## Instructions for the task
Rewrite the items below as a JSON list of strings, with one string for each line and no entries for blank lines.

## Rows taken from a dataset
***

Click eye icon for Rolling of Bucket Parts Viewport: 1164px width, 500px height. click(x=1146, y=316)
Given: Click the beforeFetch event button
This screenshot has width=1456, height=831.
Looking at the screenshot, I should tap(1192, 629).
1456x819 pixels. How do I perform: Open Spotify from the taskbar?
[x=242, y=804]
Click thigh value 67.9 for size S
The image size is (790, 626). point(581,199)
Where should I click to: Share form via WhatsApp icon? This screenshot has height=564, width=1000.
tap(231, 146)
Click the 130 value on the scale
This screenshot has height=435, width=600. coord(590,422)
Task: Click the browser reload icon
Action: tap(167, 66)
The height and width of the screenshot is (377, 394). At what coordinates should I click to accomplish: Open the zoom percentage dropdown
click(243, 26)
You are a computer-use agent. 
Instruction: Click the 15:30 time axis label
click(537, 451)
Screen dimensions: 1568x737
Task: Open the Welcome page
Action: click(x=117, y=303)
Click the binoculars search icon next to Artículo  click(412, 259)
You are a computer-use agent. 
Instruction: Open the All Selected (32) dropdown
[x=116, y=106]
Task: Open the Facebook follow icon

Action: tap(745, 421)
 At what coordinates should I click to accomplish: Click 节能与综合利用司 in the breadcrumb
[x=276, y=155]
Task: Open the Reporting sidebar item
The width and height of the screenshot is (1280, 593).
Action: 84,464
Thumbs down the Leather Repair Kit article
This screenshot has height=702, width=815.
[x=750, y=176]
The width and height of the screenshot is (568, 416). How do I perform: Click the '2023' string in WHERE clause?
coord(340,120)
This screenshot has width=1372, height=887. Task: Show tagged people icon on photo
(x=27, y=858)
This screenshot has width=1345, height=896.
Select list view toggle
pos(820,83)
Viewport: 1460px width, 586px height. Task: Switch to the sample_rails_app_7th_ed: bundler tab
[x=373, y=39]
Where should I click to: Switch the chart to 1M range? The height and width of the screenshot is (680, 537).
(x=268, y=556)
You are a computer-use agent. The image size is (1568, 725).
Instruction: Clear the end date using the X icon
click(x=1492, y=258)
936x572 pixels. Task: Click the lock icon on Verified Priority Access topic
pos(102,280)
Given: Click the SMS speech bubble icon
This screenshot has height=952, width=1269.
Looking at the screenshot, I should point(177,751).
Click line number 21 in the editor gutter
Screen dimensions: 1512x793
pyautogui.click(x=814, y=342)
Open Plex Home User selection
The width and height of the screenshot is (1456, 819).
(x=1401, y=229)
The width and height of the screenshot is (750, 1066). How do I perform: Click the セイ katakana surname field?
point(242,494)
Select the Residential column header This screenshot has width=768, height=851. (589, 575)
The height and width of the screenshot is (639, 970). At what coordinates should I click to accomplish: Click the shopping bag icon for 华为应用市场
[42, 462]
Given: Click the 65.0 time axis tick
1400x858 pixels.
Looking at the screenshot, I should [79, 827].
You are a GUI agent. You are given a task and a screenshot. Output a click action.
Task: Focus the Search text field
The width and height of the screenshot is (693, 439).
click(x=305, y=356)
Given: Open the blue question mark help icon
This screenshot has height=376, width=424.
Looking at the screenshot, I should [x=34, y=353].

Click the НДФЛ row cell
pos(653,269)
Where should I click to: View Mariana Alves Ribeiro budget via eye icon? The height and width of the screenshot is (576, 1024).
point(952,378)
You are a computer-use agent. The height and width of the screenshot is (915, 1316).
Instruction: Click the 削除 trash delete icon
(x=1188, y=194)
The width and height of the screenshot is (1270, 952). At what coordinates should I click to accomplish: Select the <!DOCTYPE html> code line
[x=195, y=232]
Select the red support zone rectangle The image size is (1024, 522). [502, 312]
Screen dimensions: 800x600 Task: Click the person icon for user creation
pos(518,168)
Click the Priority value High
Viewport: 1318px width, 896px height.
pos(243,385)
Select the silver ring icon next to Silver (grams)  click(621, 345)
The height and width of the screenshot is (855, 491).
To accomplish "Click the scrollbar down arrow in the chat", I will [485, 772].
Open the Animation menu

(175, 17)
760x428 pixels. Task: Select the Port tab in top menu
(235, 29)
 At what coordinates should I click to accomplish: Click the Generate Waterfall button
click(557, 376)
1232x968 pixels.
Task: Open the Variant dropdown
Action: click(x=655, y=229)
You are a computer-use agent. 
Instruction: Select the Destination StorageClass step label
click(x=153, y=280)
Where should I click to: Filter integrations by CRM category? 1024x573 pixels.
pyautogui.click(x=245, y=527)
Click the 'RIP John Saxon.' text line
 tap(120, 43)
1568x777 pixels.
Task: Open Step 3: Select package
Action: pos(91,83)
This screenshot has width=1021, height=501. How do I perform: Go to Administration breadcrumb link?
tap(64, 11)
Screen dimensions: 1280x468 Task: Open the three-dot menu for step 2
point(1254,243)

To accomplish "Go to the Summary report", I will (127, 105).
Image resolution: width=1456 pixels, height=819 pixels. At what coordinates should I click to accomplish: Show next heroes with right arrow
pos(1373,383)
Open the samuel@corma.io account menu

***

## Worked answer
[
  "Click eye icon for Rolling of Bucket Parts Viewport: 1164px width, 500px height. click(x=1146, y=316)",
  "Given: Click the beforeFetch event button",
  "This screenshot has width=1456, height=831.",
  "Looking at the screenshot, I should tap(1192, 629).",
  "1456x819 pixels. How do I perform: Open Spotify from the taskbar?",
  "[x=242, y=804]",
  "Click thigh value 67.9 for size S",
  "The image size is (790, 626). point(581,199)",
  "Where should I click to: Share form via WhatsApp icon? This screenshot has height=564, width=1000.",
  "tap(231, 146)",
  "Click the 130 value on the scale",
  "This screenshot has height=435, width=600. coord(590,422)",
  "Task: Click the browser reload icon",
  "Action: tap(167, 66)",
  "The height and width of the screenshot is (377, 394). At what coordinates should I click to accomplish: Open the zoom percentage dropdown",
  "click(243, 26)",
  "You are a computer-use agent. ",
  "Instruction: Click the 15:30 time axis label",
  "click(537, 451)",
  "Screen dimensions: 1568x737",
  "Task: Open the Welcome page",
  "Action: click(x=117, y=303)",
  "Click the binoculars search icon next to Artículo  click(412, 259)",
  "You are a computer-use agent. ",
  "Instruction: Open the All Selected (32) dropdown",
  "[x=116, y=106]",
  "Task: Open the Facebook follow icon",
  "Action: tap(745, 421)",
  " At what coordinates should I click to accomplish: Click 节能与综合利用司 in the breadcrumb",
  "[x=276, y=155]",
  "Task: Open the Reporting sidebar item",
  "The width and height of the screenshot is (1280, 593).",
  "Action: 84,464",
  "Thumbs down the Leather Repair Kit article",
  "This screenshot has height=702, width=815.",
  "[x=750, y=176]",
  "The width and height of the screenshot is (568, 416). How do I perform: Click the '2023' string in WHERE clause?",
  "coord(340,120)",
  "This screenshot has width=1372, height=887. Task: Show tagged people icon on photo",
  "(x=27, y=858)",
  "This screenshot has width=1345, height=896.",
  "Select list view toggle",
  "pos(820,83)",
  "Viewport: 1460px width, 586px height. Task: Switch to the sample_rails_app_7th_ed: bundler tab",
  "[x=373, y=39]",
  "Where should I click to: Switch the chart to 1M range? The height and width of the screenshot is (680, 537).",
  "(x=268, y=556)",
  "You are a computer-use agent. The image size is (1568, 725).",
  "Instruction: Clear the end date using the X icon",
  "click(x=1492, y=258)",
  "936x572 pixels. Task: Click the lock icon on Verified Priority Access topic",
  "pos(102,280)",
  "Given: Click the SMS speech bubble icon",
  "This screenshot has height=952, width=1269.",
  "Looking at the screenshot, I should point(177,751).",
  "Click line number 21 in the editor gutter",
  "Screen dimensions: 1512x793",
  "pyautogui.click(x=814, y=342)",
  "Open Plex Home User selection",
  "The width and height of the screenshot is (1456, 819).",
  "(x=1401, y=229)",
  "The width and height of the screenshot is (750, 1066). How do I perform: Click the セイ katakana surname field?",
  "point(242,494)",
  "Select the Residential column header This screenshot has width=768, height=851. (589, 575)",
  "The height and width of the screenshot is (639, 970). At what coordinates should I click to accomplish: Click the shopping bag icon for 华为应用市场",
  "[42, 462]",
  "Given: Click the 65.0 time axis tick",
  "1400x858 pixels.",
  "Looking at the screenshot, I should [79, 827].",
  "You are a GUI agent. You are given a task and a screenshot. Output a click action.",
  "Task: Focus the Search text field",
  "The width and height of the screenshot is (693, 439).",
  "click(x=305, y=356)",
  "Given: Open the blue question mark help icon",
  "This screenshot has height=376, width=424.",
  "Looking at the screenshot, I should [x=34, y=353].",
  "Click the НДФЛ row cell",
  "pos(653,269)",
  "Where should I click to: View Mariana Alves Ribeiro budget via eye icon? The height and width of the screenshot is (576, 1024).",
  "point(952,378)",
  "You are a computer-use agent. The height and width of the screenshot is (915, 1316).",
  "Instruction: Click the 削除 trash delete icon",
  "(x=1188, y=194)",
  "The width and height of the screenshot is (1270, 952). At what coordinates should I click to accomplish: Select the <!DOCTYPE html> code line",
  "[x=195, y=232]",
  "Select the red support zone rectangle The image size is (1024, 522). [502, 312]",
  "Screen dimensions: 800x600 Task: Click the person icon for user creation",
  "pos(518,168)",
  "Click the Priority value High",
  "Viewport: 1318px width, 896px height.",
  "pos(243,385)",
  "Select the silver ring icon next to Silver (grams)  click(621, 345)",
  "The height and width of the screenshot is (855, 491).",
  "To accomplish \"Click the scrollbar down arrow in the chat\", I will [485, 772].",
  "Open the Animation menu",
  "(175, 17)",
  "760x428 pixels. Task: Select the Port tab in top menu",
  "(235, 29)",
  " At what coordinates should I click to accomplish: Click the Generate Waterfall button",
  "click(557, 376)",
  "1232x968 pixels.",
  "Task: Open the Variant dropdown",
  "Action: click(x=655, y=229)",
  "You are a computer-use agent. ",
  "Instruction: Select the Destination StorageClass step label",
  "click(x=153, y=280)",
  "Where should I click to: Filter integrations by CRM category? 1024x573 pixels.",
  "pyautogui.click(x=245, y=527)",
  "Click the 'RIP John Saxon.' text line",
  " tap(120, 43)",
  "1568x777 pixels.",
  "Task: Open Step 3: Select package",
  "Action: pos(91,83)",
  "This screenshot has width=1021, height=501. How do I perform: Go to Administration breadcrumb link?",
  "tap(64, 11)",
  "Screen dimensions: 1280x468 Task: Open the three-dot menu for step 2",
  "point(1254,243)",
  "To accomplish \"Go to the Summary report\", I will (127, 105).",
  "Image resolution: width=1456 pixels, height=819 pixels. At what coordinates should I click to accomplish: Show next heroes with right arrow",
  "pos(1373,383)",
  "Open the samuel@corma.io account menu"
]